RADAR MOJOKERTO - Generasi masa kini atau akrab disebut gen z adalah generasi yang lahir dengan rentang waktu 1997 - 2012. Perkembangan digital tumbuh semakin pesat dalam tahun-tahun tersebut dan bahkan hingga saat ini.
Perkembangan teknologi yang berlangsung juga mampu menumbuhkan pola pemikiran yang berbeda pula dengan generasi sebelumnya, termasuk soal pencarian kerja.
Saat ini, gen z kebanyakan telah memasuki fase pencari kerja. Namun, beberapa sumber menyebut bahwa generasi z cenderung idealis dalam menemukan pekerjaan.
Dari segi lain, gen z bisa dikatakan cukup berani dalam memilih pekerjaan dengan berorientasi pada passion atau keinginannya.
Apa itu Idealisme?
Idealisme adalah salah satu aliran filsafat tentang ide dan pikiran sebagai sumber realitas, melebihi materi.
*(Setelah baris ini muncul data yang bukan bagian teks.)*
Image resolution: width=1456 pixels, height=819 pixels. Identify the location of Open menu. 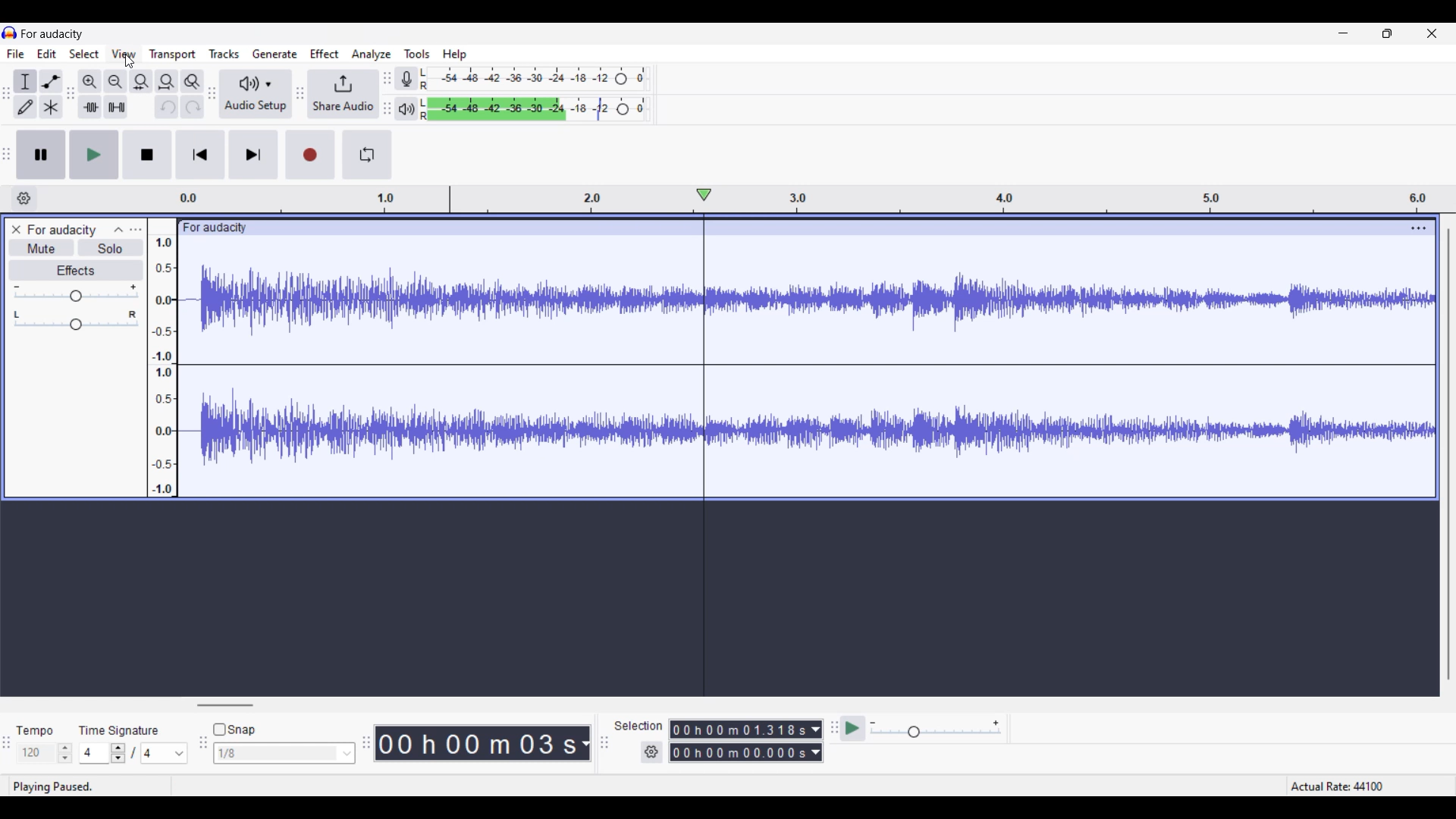
(135, 230).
Banyak pemikiran menyatakan bahwa istilah idealisme merujuk pada kata ideal atau kesempurnaan. Namun, dalam sebuah buku karya Louis O. Kattsoff berjudul Pengantar Filsafat menyebutkan bahwa idealisme ternyata berfokus pada ide, bukan soal ideal.
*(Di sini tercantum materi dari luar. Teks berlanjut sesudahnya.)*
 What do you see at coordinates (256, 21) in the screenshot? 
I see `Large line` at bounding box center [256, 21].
Baca Juga: Jangan Anggap Sepele, Berikut Dampak Buruk Mengunyah Permen Karet Secara Berlebihan
Ajaran tentang idealisme juga membahas soal pengalaman dan pengetahuan yang ternyata bergantung pada akal yang mengetahuinya. Dalam artian bahwa seorang penganut idealisme menganggap akal menjadi simbol nyata tentang hadirnya pengalaman dan pengetahuan.
Aliran idealisme juga melibatkan persoalan kebebasan dalam menentukan tujuan hidup. Meski begitu, aliran ini berbeda dengan eksistensialisme, idealisme memiliki tujuan, keteraturan, rasional, dan bersifat universal.
Pilih-pilih pekerjaan oleh Gen Z bagian dari idealisme?
Nah, pernyataan soal gen z yang dinilai terlalu pemilih dalam menentukan pekerjaan bisa jadi masuk dalam kategori idealis, tergantung pada konteksnya.
Secara sadar dan bebas, generasi z dianggap berani untuk lebih selektif dan analitis dalam menentukan tujuan hidup dan memilih pekerjaan sesuai passion. Hal tersebut bisa disebut idealis karena gen z merenungkan pengalaman dan pengetahuan (sesuai passion) dalam mencari kerja.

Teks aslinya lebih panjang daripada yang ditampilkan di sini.